> _AIM OF THE TASK_:
Repeat, word for word, the stretch of the records from the line containing "Task: Click the chart download export icon" through the end of the records, leaving out the pictures.

> _RECORDED DATA_:
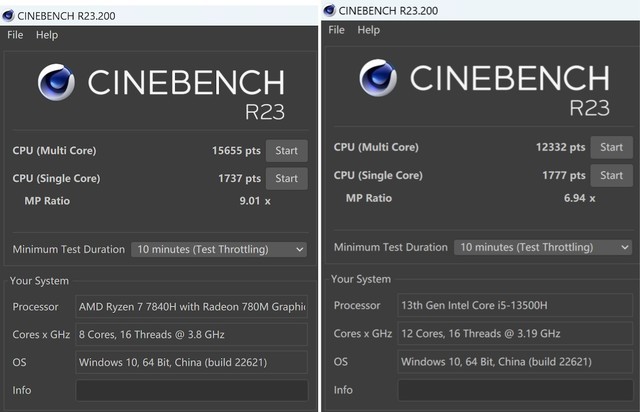Open Help menu in right Cinebench window
The image size is (640, 412).
[x=369, y=30]

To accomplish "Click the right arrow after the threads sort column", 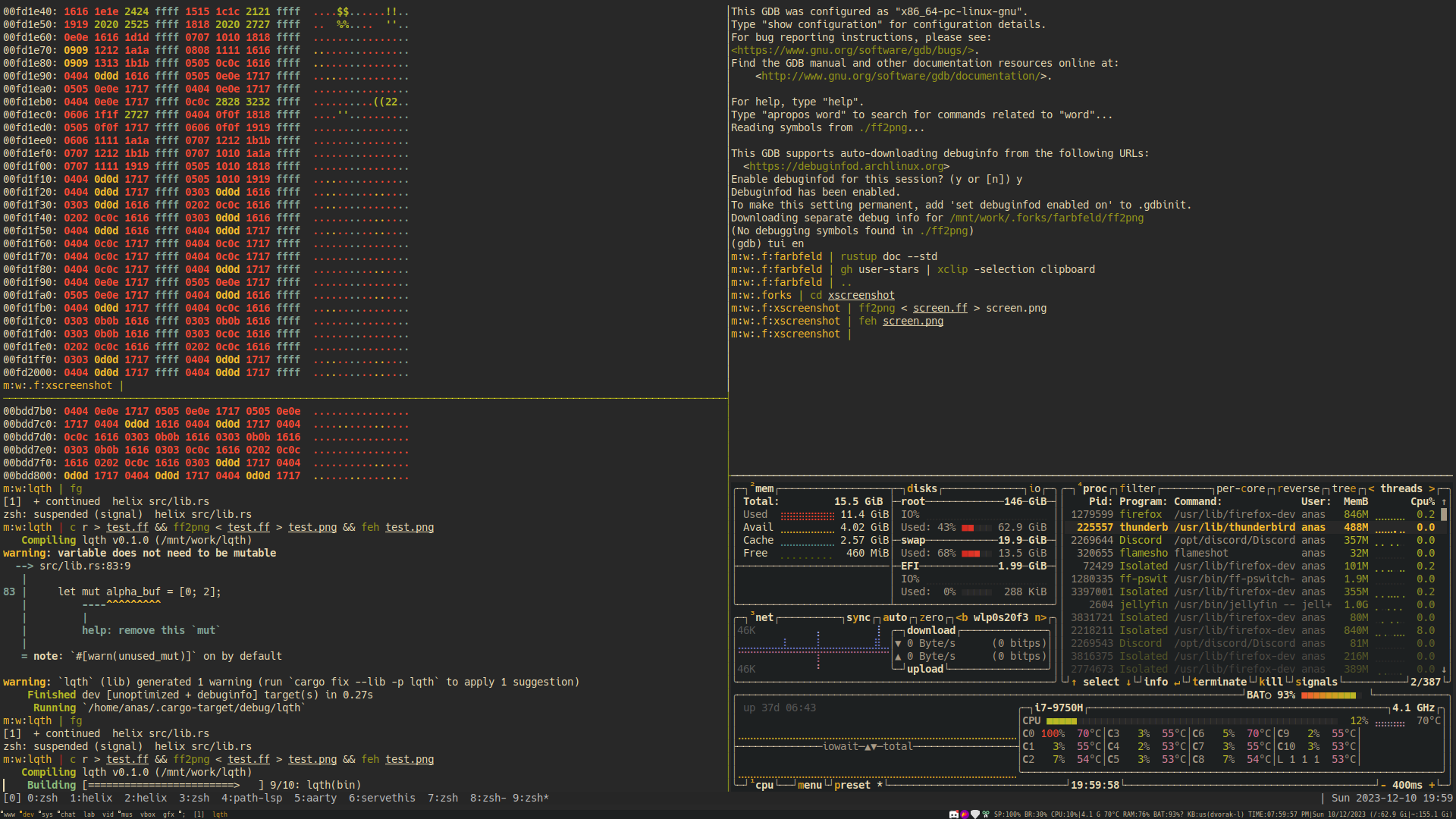I will pyautogui.click(x=1432, y=489).
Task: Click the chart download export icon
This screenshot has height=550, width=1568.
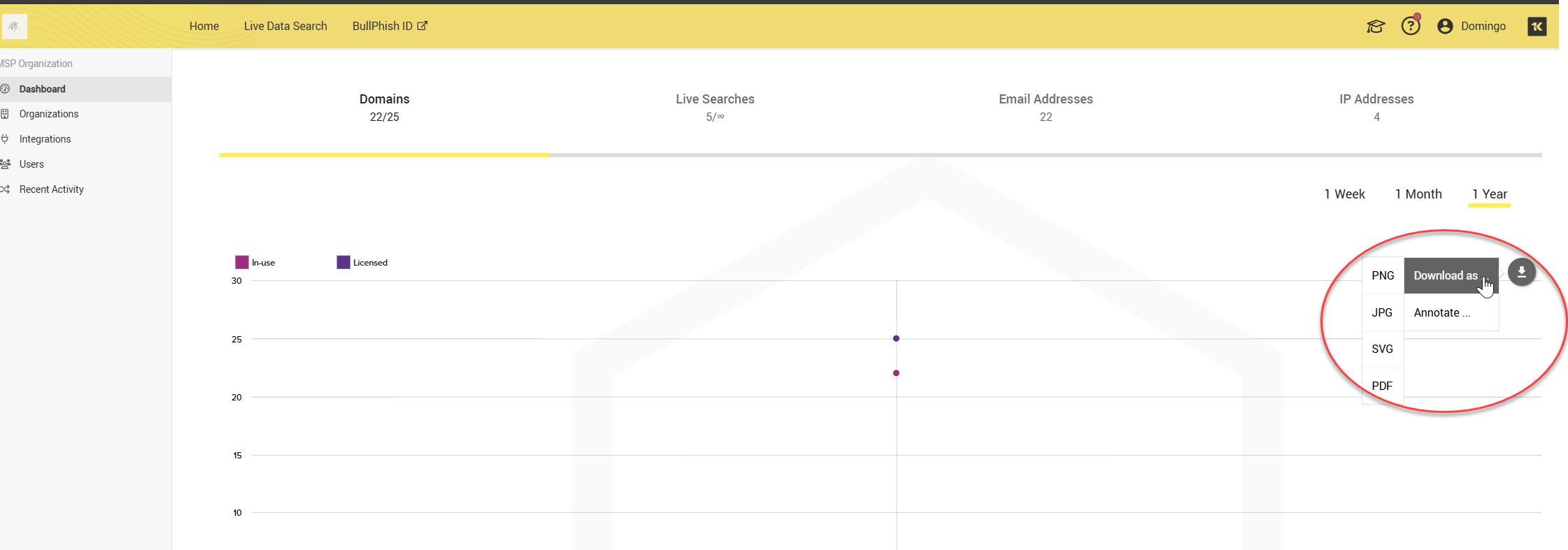Action: (1521, 273)
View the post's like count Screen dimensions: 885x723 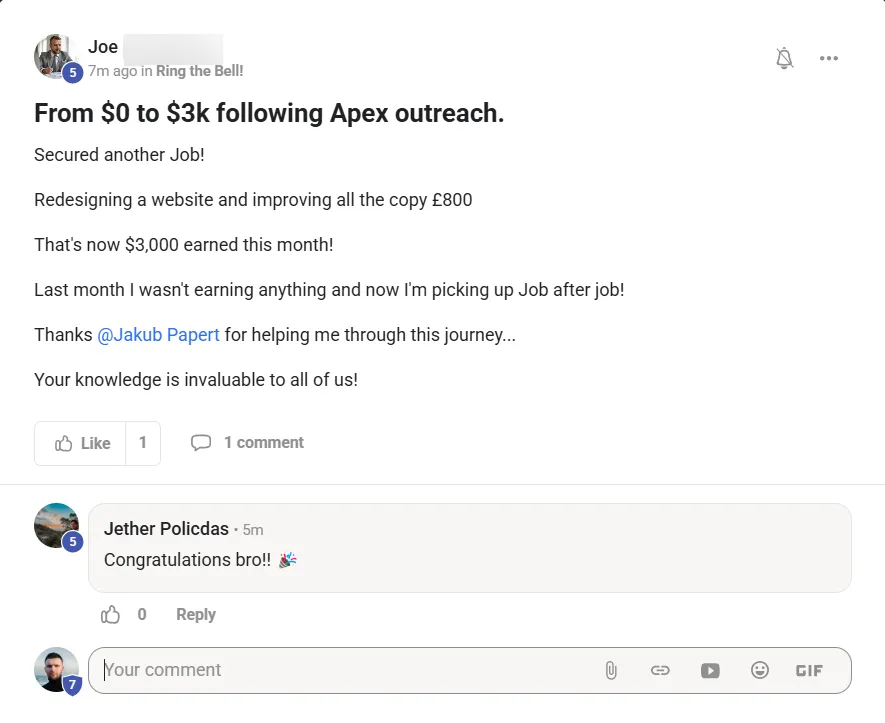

> _SOLUTION BELOW_:
Task: Click the chart download export icon
This screenshot has height=550, width=1568.
Action: (1521, 273)
View the post's like count Screen dimensions: 885x723 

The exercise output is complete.